An energy policy expert has described Scottish independence as the biggest risk facing North Sea oil and gas.
Matthew Duhan, lead adviser on energy issues at advisory firm Global Counsel, claimed this was especially true related to decommissioning.
Speaking at an Oil and Gas UK event in London, he also said it was not “unimaginable” Theresa May might block a second referendum north of the border.
Asked about the key threats to the sector in the wake of the Brexit vote and going forward, he replied: “I still think probably fundamentally Scotland is the biggest risk, particularly when we are looking at decommissioning.
“The sorts of liabilities that currently on the UK balance sheet look very manageable, on the Scottish balance sheet might look less manageable.”
He added afterwards: “The issue is Scottish independence and how an independent Scotland manages the size of the decommissioning liabilities.”
But a spokesman for Economy Secretary Keith Brown insisted the North Sea offshore sector would remain an “important and valuable asset” for Scotland for years to come “whatever the country’s constitutional status”.
On the same question, Silke Goldberg, who is a partner in the global energy group of law firm Herbert Smith Freehills, highlighted the risk of tariffs when the UK is outside the EU.
She added: “I think that will play on people’s minds for supply chain issues, for trading of oil and gas.
“What happens if there are tariffs?
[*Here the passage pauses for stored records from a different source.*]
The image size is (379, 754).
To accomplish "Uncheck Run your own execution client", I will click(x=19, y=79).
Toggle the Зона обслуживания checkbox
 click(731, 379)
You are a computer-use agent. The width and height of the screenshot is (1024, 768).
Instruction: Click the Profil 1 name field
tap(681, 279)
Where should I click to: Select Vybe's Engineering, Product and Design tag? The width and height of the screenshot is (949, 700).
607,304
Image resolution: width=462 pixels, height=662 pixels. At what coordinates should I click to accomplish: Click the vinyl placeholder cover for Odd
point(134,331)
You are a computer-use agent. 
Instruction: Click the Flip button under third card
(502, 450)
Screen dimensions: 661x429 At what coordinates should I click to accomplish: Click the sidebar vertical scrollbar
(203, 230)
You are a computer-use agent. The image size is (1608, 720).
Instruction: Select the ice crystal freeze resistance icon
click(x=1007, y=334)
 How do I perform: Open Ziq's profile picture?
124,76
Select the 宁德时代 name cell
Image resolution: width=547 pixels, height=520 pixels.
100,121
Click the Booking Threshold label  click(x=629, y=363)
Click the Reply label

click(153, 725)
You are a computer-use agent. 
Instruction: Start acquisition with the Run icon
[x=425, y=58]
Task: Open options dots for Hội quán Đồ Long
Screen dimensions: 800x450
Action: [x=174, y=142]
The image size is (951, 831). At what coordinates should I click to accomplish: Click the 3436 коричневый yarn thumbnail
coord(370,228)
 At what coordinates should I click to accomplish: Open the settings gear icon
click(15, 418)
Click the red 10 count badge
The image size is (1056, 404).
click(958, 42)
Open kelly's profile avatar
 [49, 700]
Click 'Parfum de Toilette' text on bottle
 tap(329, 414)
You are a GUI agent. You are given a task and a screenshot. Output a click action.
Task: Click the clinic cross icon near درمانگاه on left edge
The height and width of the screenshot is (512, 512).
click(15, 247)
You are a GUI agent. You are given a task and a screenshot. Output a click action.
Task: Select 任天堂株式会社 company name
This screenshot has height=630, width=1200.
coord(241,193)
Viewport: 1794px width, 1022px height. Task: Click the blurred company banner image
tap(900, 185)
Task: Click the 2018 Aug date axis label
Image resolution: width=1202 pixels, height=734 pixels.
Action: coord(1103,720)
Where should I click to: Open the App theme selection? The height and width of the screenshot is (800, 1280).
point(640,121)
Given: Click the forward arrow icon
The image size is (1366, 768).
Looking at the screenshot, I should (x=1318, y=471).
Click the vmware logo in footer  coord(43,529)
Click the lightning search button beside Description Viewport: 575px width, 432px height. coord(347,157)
What happens to the trade of oil and gas in the northern North Sea?”
She also raised the issues of securing a skilled employee base post-Brexit and potential changes to the regulatory regime.
With regards to the situation in Scotland, Mr Duhan said Mrs May was adopting a “deaf ear” strategy following the Supreme Court ruling that ministers are not compelled to consult devolved legislatures.
He added: “She also quite likes having a bit of antagonism because it gives the Scottish Conservatives something to stand on in Scotland and it basically squeezes out the Labour Party.”
Asked if he thought the prime minister might refuse to grant a second independence referendum, he replied: “I don’t think it’s unimaginable.
“I think if she wanted to make the case the UK is going through a pretty big transition and now’s not the time, I think probably outside of Scotland at least there would be a lot of time for that.”